Das beklemmende Gefühl, dass es „keine Zukunft mehr gibt“, verliert dabei seinen metaphorischen Charakter. Es ist nicht mehr der rebellische Slogan einer Jugendkultur, sondern verwandelt sich in eine kalte, physikalische Realität. Wir spüren, dass unsere bloße Existenz als biologische Wesen auf diesem Planeten zur Disposition steht. Die Ressourcen schwinden, die klimatischen Kipppunkte fallen wie Dominosteine, und die sozialen Sicherungssysteme, die uns in Sicherheit wiegen sollten, ächzen unter einer Last, für die sie nie konzipiert wurden.
Das Bitterste an dieser Erkenntnis ist das Wissen um die verpassten Chancen. Es mangelte uns nie an Warnungen und sicher nicht an Ideen. Was fehlte, war die radikale Integration visionärer Denkweisen in die Mitte der Gesellschaft.
Wir haben Vordenker als Träumer abgetan und
Innovationen nur dann zugelassen,
wenn sie bequem waren und das bestehende
System nicht gefährdeten.
Wir haben uns für das verzagte „Weiter so“ entschieden, statt den Mut aufzubringen, Gesellschaft völlig neu zu denken – jenseits von reinem Wachstum und Konsum.
Diese kollektive Weigerung, über den Tellerrand des unmittelbaren Nutzens hinauszublicken, fordert nun ihren Tribut. Die Konsequenzen, die wir so lange in die Zukunft projiziert haben, sind in der Gegenwart angekommen. Wir stehen vor der Rechnung für unsere geistige Trägheit, und es scheint, als hätten wir weder die Währung noch die Zeit, um sie noch zu begleichen.
Diese Erkenntnis ist bitter und lässt wenig
Raum für naives Wunschdenken
oder optimistische Durchhalteparolen.
Dennoch – und hier liegt der eigentliche, letzte Akt des Widerstandes – dürfen wir nicht zulassen, dass die lähmende Schwere dieser Konsequenzen auch unsere innere Haltung definiert. Wenn die großen Systeme zerfallen, wenn die politischen und wirtschaftlichen Erzählungen ihre Gültigkeit verlieren, dann liegt unsere letzte, unentrinnbare Verantwortung im Kleinen.
Das "Dennoch" ist die trotzige Weigerung, die Menschlichkeit aufzugeben, selbst wenn die Struktur, die sie tragen sollte, bricht. Es liegt in der Ehrlichkeit des Blicks, in der Pflege der unmittelbaren Beziehungen und in der Wiederentdeckung dessen, was wahrhaftig und unmittelbar greifbar ist: die Integrität des eigenen Handelns, die Fähigkeit zur Empathie und die Schaffung kleiner, geschützter Räume, in denen Resonanz noch existieren darf.

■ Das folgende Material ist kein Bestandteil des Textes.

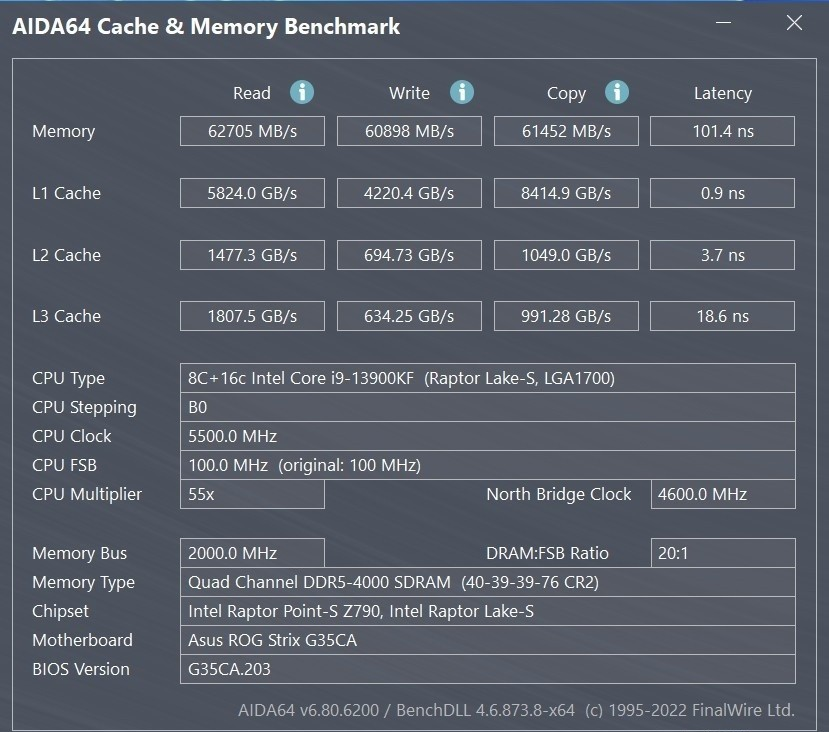Viewport: 829px width, 733px height.
Task: Click the CPU Clock field 5500.0 MHz
Action: (487, 436)
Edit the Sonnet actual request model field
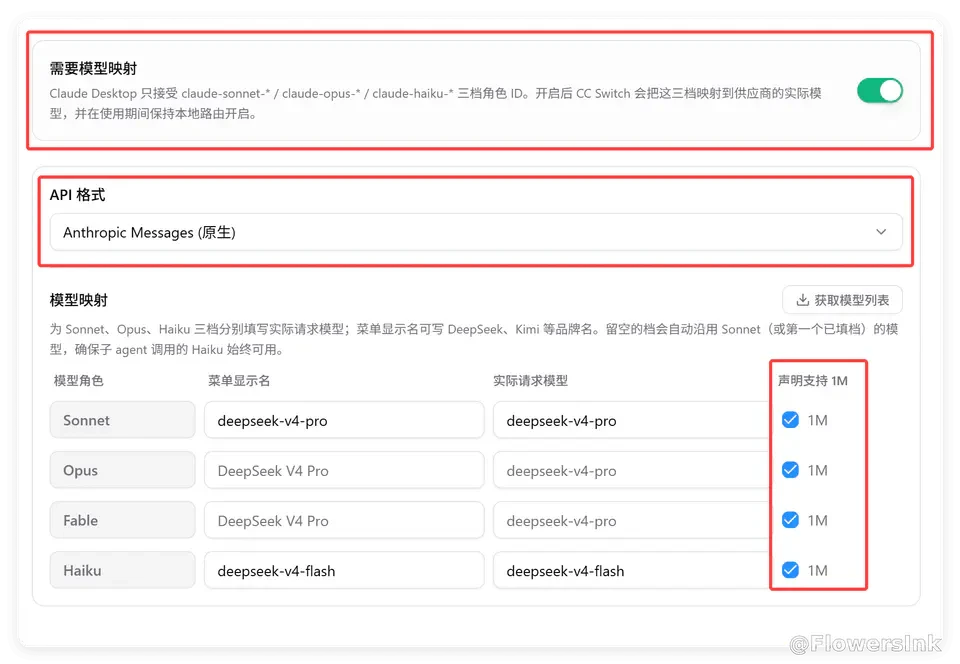 click(631, 420)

Aber wir können bis zum Schluss definieren, was es für uns bedeutet, in dieser endlichen Zeit zu existieren. Vielleicht liegt die einzige verbleibende Vision darin, angesichts der Realität die Würde zu bewahren und dort einen Anker zu werfen, wo das Menschliche noch nicht kapituliert hat.